門間雄介の「日本映画を更新する人たち」 第6回(中編)

山下敦弘と李相日の“奇妙な一致”ーー両監督の15年から探る、日本映画の分岐点(中編)

 新作『オーバー・フェンス』『怒り』が奇しくも同日に公開される山下敦弘と李相日は、2001年にそろって監督デビューするとすぐさま高い評価を受け、そのキャリアを順調に軌道に乗せていった。(参考:山下敦弘と李相日の“奇妙な一致”ーー両監督の15年から探る、日本映画の分岐点(前編)

 初監督作『どんてん生活』につづき03年『ばかのハコ船』、04年『リアリズムの宿』でも冴えない男の日常を切りとった山下は、この“童貞三部作”で早くも熱狂的な支持を受ける。一方、初監督作『青 chong』で朝鮮高校に通う男子高校生の青春を描いた李は、PFFスカラシップ作品として制作した第2作『BORDER LINE』を経て、いきなりメジャー作品の監督に抜擢された。

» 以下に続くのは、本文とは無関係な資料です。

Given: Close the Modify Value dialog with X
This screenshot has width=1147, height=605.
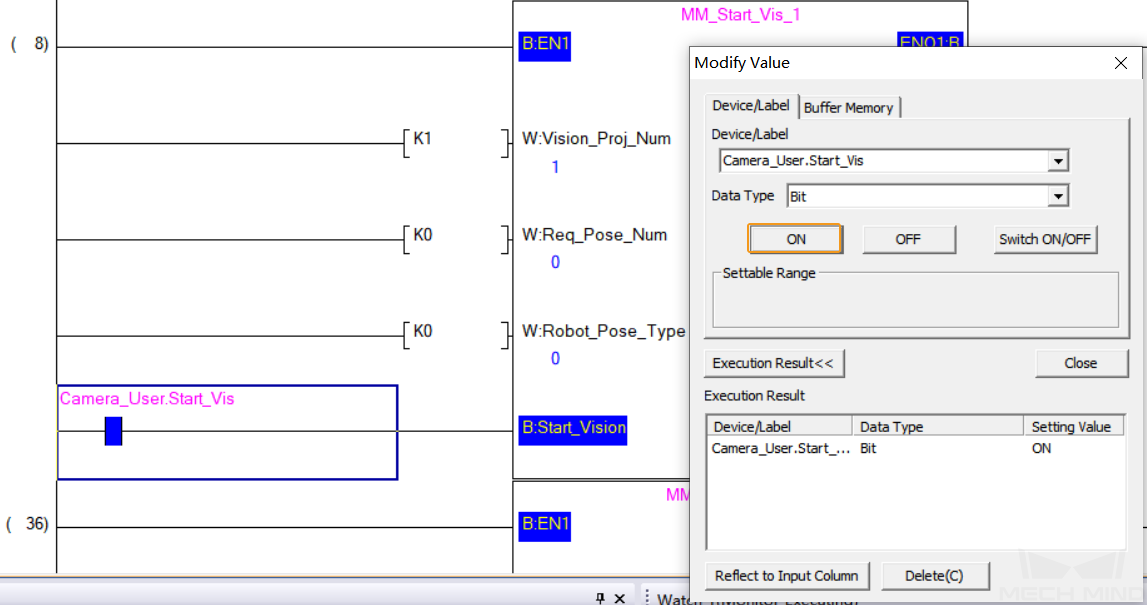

村上龍の原作を映画化した東映製作の青春ドラマ『69 sixty nine』である。04年のことだ。

山下「李さん、『69 sixty nine』って予算どれくらいだったんですか?」
李「3億近いですよ」
山下「うわー!(笑)『BORDER LINE』って……」
李「2500万ぐらいかな。だから『69 sixty nine』は10倍ちょっとですね。僕がすごいというより、選ぶ方がどうかしてるというか(笑)」

 山下と李がはじめて顔を合わせた2011年の雑誌『EYESCREAM』におけるやりとりだが、大学の卒業制作作品だったデビュー作の公開からわずか3年で、製作費3億円近い作品を任された李の駆け足ぶりがよくわかる。

 『69 sixty nine』の脚本は宮藤官九郎。宮藤は初の連続ドラマ作品となる00年『池袋ウエストゲートパーク』で注目を浴び、その後売れっ子脚本家として、ドラマに映画に多忙を極めていた。彼が映画で初めて存在感を示したのは、金城一紀による直木賞作品を映画化した01年の東映作品『GO』だ。監督には長編デビューから間もない行定勲を抜擢し、日本アカデミー賞最優秀監督賞ほか8部門を制覇した成功体験が、宮藤脚本による青春小説の映画化という企画に再び東映を突き動かしたのだろう。となると、行定のときと同じく新鋭の抜擢も必須だ。そこで李に声がかかった。『青 chong』で見せた決して作家主義的でない、青春劇を扱うオーソドックスな手さばきが買われたためである。予算規模が一気に膨らんだ大作で李は安定感を示した。彼は独自の地歩を築きはじめる。

「ケンとアダマのイメージは僕の中で『明日に向って撃て!』のポール・ニューマンとロバート・レッドフォードだったんです。(中略)二人には『明日に向って撃て!』のDVD も見せました」

 雑誌『キネマ旬報』のインタビューによれば、『69 sixty nine』を撮影する際、李は主人公を演じた妻夫木聡と安藤政信のふたりに『明日に向って撃て!』のポール・ニューマンとロバート・レッドフォードを重ねていたという。同様に山下の“童貞三部作”にも彼の大好きなアメリカン・ニューシネマの影響は色濃い。

「70年代のアメリカ映画が好きなんですけど、男2人の話が多いんですよね。『真夜中のカーボーイ』とか。まわりの人たちがいなくなって最終的には2人だけになって、すごく寂しいんだけどこの2人はずっと繋がっている、という関係が憧れなんです」

 デビュー直後、山下が雑誌『SWITCH』のインタビューでこう語っていたとおり、“童貞三部作”は基本的に男たちの奇妙な関係性を下敷きにした物語だった。だから彼が少女たちの青春音楽劇『リンダ リンダ リンダ』を監督することになったとき、一部の人たちは驚きを隠さなかった。山下に少女が撮れるのか?

 『月光の囁き』『害虫』を手がけたプロデューサーの根岸洋之は、ブルーハーツのコピーバンドに取り組む少女たちの物語を企画し、監督の人選を進めていた。何人かの若い才能に当たりをつけるなか、『リアリズムの宿』のテンポ感や滑稽味にセンスを感じ、白羽の矢を立てたのが山下だった。脚本には大阪芸術大学の仲間で、ともに初期作を作りあげてきた向井康介が加わる。05年に公開された『リンダ リンダ リンダ』は、文化祭の数日間を舞台に「すごく寂しいんだけど」「ずっと繋がっている」ような4人の少女たちの関係を映しだす、紛れもない山下作品になった。山下の活動の幅は、これを機に広がっていく。